Requirement | Your answer is the lines below, exactly, from the one that contains "[search] (958, 26)" through the one that contains "freelance (60, 1621)", both included.
──────────────────────────────
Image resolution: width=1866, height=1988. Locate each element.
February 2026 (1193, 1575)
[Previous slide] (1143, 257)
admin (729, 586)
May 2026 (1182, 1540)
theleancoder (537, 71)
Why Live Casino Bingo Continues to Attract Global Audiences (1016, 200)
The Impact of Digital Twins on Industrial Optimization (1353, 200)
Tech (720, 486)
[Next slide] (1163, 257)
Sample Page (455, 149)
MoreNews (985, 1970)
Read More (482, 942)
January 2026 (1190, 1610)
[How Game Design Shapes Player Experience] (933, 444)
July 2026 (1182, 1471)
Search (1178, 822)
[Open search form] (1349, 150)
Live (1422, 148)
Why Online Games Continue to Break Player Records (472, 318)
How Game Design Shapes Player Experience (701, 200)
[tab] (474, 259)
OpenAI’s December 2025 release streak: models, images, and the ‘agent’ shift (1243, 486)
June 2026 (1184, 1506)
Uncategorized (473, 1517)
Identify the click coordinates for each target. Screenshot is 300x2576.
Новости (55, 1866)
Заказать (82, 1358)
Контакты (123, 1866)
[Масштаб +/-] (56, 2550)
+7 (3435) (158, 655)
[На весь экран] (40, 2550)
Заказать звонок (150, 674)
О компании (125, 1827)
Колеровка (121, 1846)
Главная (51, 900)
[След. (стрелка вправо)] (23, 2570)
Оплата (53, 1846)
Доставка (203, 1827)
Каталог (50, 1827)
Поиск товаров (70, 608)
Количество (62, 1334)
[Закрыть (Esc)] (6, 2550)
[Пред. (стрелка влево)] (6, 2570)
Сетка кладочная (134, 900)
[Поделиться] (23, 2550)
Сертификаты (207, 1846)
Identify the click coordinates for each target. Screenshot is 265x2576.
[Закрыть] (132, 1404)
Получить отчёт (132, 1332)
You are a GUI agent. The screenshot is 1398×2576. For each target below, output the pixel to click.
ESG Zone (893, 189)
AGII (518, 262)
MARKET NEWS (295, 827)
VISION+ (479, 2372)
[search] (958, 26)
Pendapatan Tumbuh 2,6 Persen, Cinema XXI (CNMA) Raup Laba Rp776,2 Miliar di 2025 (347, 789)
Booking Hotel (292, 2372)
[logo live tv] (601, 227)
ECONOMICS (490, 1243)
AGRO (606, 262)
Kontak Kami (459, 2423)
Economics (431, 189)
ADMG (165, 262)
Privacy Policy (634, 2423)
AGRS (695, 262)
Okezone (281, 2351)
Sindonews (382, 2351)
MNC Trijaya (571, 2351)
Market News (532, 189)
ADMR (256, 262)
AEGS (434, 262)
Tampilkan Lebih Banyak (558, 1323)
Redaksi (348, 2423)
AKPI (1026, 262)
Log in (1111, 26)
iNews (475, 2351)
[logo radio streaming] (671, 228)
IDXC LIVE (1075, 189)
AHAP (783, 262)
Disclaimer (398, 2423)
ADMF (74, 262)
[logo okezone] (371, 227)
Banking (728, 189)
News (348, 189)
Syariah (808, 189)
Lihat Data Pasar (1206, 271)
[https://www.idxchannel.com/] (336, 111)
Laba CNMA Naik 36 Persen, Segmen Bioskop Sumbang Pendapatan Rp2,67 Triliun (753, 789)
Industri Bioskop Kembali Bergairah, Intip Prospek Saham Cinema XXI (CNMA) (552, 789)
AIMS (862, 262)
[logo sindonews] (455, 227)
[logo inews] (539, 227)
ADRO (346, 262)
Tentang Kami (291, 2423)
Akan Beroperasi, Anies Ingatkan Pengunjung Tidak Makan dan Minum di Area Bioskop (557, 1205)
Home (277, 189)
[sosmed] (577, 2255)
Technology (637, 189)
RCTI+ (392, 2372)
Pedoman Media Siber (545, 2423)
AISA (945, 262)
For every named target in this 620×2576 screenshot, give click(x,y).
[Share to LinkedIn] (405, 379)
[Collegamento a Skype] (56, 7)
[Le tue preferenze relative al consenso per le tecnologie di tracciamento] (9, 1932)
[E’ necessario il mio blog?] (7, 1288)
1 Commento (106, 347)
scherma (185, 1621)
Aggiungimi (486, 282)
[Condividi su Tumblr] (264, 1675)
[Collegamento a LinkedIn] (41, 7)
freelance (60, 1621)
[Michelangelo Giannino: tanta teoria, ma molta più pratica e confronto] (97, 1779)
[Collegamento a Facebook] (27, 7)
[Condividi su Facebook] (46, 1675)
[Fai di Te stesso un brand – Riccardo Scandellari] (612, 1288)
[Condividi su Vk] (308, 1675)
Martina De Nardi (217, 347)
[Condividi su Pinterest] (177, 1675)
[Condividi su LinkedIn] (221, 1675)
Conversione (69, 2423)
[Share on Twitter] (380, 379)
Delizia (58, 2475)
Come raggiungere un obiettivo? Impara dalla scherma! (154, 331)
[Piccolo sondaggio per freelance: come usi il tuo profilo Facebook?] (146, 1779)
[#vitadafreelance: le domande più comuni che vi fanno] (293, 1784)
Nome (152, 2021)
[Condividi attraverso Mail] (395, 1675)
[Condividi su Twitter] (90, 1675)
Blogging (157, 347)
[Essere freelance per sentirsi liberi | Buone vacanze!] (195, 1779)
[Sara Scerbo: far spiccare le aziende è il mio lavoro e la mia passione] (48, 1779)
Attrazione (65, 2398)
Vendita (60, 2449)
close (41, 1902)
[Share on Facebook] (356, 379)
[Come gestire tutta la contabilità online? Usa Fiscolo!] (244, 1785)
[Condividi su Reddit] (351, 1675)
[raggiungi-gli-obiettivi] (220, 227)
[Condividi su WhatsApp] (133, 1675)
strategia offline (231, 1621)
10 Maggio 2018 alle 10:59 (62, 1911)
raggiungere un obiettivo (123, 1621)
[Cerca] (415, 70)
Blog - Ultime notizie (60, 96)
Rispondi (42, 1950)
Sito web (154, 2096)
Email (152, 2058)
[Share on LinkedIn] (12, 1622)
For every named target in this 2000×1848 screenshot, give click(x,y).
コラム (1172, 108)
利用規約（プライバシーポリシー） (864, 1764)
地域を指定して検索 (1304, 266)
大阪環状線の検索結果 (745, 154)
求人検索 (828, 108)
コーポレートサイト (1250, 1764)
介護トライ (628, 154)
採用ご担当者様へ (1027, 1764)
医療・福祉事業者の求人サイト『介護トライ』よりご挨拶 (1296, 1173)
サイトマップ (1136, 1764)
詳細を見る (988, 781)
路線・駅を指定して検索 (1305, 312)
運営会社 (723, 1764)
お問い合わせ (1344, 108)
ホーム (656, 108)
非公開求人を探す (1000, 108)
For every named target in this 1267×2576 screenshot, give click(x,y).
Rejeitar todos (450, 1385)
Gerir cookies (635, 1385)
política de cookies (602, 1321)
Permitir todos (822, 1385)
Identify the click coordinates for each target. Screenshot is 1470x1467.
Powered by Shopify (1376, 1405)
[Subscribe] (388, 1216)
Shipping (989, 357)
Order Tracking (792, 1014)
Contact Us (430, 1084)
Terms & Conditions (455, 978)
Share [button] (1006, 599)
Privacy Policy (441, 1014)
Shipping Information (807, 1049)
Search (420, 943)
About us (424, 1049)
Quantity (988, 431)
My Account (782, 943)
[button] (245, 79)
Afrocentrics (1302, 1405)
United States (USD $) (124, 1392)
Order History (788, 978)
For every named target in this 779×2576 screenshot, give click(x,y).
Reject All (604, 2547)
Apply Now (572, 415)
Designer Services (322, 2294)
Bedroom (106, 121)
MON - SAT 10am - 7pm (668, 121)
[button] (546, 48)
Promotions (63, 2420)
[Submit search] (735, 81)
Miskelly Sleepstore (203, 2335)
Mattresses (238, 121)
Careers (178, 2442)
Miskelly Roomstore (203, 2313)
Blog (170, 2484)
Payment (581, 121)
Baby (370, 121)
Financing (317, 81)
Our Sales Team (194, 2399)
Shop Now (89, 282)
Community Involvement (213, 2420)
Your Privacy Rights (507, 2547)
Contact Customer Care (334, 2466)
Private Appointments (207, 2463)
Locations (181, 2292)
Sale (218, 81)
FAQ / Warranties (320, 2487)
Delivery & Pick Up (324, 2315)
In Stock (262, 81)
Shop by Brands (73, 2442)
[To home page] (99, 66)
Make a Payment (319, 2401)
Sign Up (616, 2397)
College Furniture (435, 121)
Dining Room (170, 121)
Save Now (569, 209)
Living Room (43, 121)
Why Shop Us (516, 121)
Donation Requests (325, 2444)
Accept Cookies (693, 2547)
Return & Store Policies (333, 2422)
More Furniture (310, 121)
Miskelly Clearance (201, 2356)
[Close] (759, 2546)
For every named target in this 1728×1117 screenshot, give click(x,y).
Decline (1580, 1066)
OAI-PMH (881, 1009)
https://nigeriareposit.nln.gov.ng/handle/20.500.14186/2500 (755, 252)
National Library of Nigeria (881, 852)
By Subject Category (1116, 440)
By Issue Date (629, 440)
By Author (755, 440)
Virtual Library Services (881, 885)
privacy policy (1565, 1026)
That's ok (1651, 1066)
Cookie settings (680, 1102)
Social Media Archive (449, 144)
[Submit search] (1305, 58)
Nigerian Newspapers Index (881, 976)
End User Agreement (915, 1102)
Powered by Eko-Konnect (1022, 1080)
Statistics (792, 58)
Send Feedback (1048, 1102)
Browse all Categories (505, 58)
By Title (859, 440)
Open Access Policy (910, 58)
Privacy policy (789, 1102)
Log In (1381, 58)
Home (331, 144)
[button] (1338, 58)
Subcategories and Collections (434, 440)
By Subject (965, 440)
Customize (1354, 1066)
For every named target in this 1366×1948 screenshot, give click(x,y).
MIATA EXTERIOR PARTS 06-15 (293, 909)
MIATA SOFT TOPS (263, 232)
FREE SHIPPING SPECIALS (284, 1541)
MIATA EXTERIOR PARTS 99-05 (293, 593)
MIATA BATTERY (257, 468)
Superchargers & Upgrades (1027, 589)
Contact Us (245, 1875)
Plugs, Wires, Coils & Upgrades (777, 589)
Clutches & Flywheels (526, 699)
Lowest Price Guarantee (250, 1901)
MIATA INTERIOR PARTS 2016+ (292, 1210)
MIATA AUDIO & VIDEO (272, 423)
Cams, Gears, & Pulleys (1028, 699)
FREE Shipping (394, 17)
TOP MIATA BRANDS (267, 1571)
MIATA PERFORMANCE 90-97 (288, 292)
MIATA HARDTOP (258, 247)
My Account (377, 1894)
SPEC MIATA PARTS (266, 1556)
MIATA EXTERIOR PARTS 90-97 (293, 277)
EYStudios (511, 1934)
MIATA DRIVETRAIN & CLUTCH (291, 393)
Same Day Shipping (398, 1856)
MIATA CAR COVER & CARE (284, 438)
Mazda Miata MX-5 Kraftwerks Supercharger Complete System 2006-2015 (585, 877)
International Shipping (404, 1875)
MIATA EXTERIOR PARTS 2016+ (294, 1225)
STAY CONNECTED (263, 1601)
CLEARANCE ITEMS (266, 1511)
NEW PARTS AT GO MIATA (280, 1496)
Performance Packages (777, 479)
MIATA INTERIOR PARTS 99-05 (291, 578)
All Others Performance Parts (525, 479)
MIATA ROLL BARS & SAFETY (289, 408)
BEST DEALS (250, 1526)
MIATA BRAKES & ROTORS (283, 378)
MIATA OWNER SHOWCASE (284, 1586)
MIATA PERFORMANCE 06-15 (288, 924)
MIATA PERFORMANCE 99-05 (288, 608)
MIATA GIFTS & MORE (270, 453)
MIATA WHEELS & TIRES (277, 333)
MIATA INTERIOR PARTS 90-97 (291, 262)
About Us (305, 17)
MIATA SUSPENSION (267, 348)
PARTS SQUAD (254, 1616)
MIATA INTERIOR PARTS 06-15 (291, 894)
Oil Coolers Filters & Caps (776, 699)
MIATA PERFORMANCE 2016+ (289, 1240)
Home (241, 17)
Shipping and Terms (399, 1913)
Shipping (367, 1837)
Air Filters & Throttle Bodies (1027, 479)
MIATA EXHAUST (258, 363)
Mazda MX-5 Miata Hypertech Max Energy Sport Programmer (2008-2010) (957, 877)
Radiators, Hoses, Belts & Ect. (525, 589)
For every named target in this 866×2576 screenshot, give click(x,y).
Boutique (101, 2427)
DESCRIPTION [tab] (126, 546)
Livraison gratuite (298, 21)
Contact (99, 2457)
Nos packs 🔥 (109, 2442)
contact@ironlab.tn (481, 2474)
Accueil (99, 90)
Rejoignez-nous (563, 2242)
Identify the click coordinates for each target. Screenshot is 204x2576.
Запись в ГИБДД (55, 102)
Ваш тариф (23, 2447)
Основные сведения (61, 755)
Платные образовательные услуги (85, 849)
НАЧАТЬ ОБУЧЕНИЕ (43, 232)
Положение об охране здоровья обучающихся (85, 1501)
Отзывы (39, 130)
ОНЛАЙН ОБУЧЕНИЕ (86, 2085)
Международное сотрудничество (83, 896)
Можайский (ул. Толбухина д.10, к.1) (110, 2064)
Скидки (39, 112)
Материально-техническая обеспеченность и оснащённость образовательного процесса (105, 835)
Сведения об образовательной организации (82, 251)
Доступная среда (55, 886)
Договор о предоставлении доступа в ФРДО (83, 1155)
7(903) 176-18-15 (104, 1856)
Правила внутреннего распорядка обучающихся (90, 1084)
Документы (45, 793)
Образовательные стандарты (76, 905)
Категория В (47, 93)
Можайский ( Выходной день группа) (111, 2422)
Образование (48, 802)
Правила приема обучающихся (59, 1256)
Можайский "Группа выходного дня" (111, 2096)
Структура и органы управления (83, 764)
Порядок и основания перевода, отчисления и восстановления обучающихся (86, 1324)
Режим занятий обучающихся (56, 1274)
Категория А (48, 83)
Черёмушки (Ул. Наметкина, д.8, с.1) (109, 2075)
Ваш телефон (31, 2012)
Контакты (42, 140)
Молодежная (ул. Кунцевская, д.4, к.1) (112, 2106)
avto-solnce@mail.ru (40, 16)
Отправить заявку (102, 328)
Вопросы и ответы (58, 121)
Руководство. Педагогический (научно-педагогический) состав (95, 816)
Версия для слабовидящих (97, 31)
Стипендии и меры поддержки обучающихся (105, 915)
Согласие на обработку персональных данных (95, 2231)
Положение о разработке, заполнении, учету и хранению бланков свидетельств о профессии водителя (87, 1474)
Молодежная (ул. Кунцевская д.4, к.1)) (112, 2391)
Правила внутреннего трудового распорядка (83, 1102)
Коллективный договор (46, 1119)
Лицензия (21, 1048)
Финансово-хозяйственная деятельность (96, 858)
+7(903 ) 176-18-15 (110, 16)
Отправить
──────────────────────────────
Output for this task |
[search] (958, 26)
Pendapatan Tumbuh 2,6 Persen, Cinema XXI (CNMA) Raup Laba Rp776,2 Miliar di 2025 (347, 789)
Booking Hotel (292, 2372)
[logo live tv] (601, 227)
ECONOMICS (490, 1243)
AGRO (606, 262)
Kontak Kami (459, 2423)
Economics (431, 189)
ADMG (165, 262)
Privacy Policy (634, 2423)
AGRS (695, 262)
Okezone (281, 2351)
Sindonews (382, 2351)
MNC Trijaya (571, 2351)
Market News (532, 189)
ADMR (256, 262)
AEGS (434, 262)
Tampilkan Lebih Banyak (558, 1323)
Redaksi (348, 2423)
AKPI (1026, 262)
Log in (1111, 26)
iNews (475, 2351)
[logo radio streaming] (671, 228)
IDXC LIVE (1075, 189)
AHAP (783, 262)
Disclaimer (398, 2423)
ADMF (74, 262)
[logo okezone] (371, 227)
Banking (728, 189)
News (348, 189)
Syariah (808, 189)
Lihat Data Pasar (1206, 271)
[https://www.idxchannel.com/] (336, 111)
Laba CNMA Naik 36 Persen, Segmen Bioskop Sumbang Pendapatan Rp2,67 Triliun (753, 789)
Industri Bioskop Kembali Bergairah, Intip Prospek Saham Cinema XXI (CNMA) (552, 789)
AIMS (862, 262)
[logo sindonews] (455, 227)
[logo inews] (539, 227)
ADRO (346, 262)
Tentang Kami (291, 2423)
Akan Beroperasi, Anies Ingatkan Pengunjung Tidak Makan dan Minum di Area Bioskop (557, 1205)
Home (277, 189)
[sosmed] (577, 2255)
Technology (637, 189)
RCTI+ (392, 2372)
Pedoman Media Siber (545, 2423)
AISA (945, 262)
For every named target in this 620×2576 screenshot, give click(x,y).
[Share to LinkedIn] (405, 379)
[Collegamento a Skype] (56, 7)
[Le tue preferenze relative al consenso per le tecnologie di tracciamento] (9, 1932)
[E’ necessario il mio blog?] (7, 1288)
1 Commento (106, 347)
scherma (185, 1621)
Aggiungimi (486, 282)
[Condividi su Tumblr] (264, 1675)
[Collegamento a LinkedIn] (41, 7)
freelance (60, 1621)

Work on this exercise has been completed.